* _Provided information_
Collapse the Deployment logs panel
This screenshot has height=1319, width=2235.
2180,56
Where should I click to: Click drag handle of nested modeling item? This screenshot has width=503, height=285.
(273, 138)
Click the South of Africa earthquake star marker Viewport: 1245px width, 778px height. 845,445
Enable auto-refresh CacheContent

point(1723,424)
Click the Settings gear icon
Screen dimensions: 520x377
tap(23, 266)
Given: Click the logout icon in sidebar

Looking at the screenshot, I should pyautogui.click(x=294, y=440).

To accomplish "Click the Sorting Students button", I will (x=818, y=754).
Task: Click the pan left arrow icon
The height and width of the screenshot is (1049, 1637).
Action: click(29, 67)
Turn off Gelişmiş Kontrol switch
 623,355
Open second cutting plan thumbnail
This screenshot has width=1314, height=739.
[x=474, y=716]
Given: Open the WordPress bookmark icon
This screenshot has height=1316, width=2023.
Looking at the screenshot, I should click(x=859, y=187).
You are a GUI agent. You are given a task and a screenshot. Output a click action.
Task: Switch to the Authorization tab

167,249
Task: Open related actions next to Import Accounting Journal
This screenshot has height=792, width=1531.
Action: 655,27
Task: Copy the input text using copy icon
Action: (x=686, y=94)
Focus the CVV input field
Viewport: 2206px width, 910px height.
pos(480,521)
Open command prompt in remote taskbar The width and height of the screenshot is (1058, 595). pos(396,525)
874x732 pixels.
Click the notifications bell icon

* _To do_
Print all the data exactly.

* _Written reply_
Collapse the Deployment logs panel
This screenshot has height=1319, width=2235.
2180,56
Where should I click to: Click drag handle of nested modeling item? This screenshot has width=503, height=285.
(273, 138)
Click the South of Africa earthquake star marker Viewport: 1245px width, 778px height. 845,445
Enable auto-refresh CacheContent

point(1723,424)
Click the Settings gear icon
Screen dimensions: 520x377
tap(23, 266)
Given: Click the logout icon in sidebar

Looking at the screenshot, I should pyautogui.click(x=294, y=440).

To accomplish "Click the Sorting Students button", I will (x=818, y=754).
Task: Click the pan left arrow icon
The height and width of the screenshot is (1049, 1637).
Action: click(29, 67)
Turn off Gelişmiş Kontrol switch
 623,355
Open second cutting plan thumbnail
This screenshot has width=1314, height=739.
[x=474, y=716]
Given: Open the WordPress bookmark icon
This screenshot has height=1316, width=2023.
Looking at the screenshot, I should click(x=859, y=187).
You are a GUI agent. You are given a task and a screenshot. Output a click action.
Task: Switch to the Authorization tab

167,249
Task: Open related actions next to Import Accounting Journal
This screenshot has height=792, width=1531.
Action: 655,27
Task: Copy the input text using copy icon
Action: (x=686, y=94)
Focus the CVV input field
Viewport: 2206px width, 910px height.
pos(480,521)
Open command prompt in remote taskbar The width and height of the screenshot is (1058, 595). pos(396,525)
874x732 pixels.
Click the notifications bell icon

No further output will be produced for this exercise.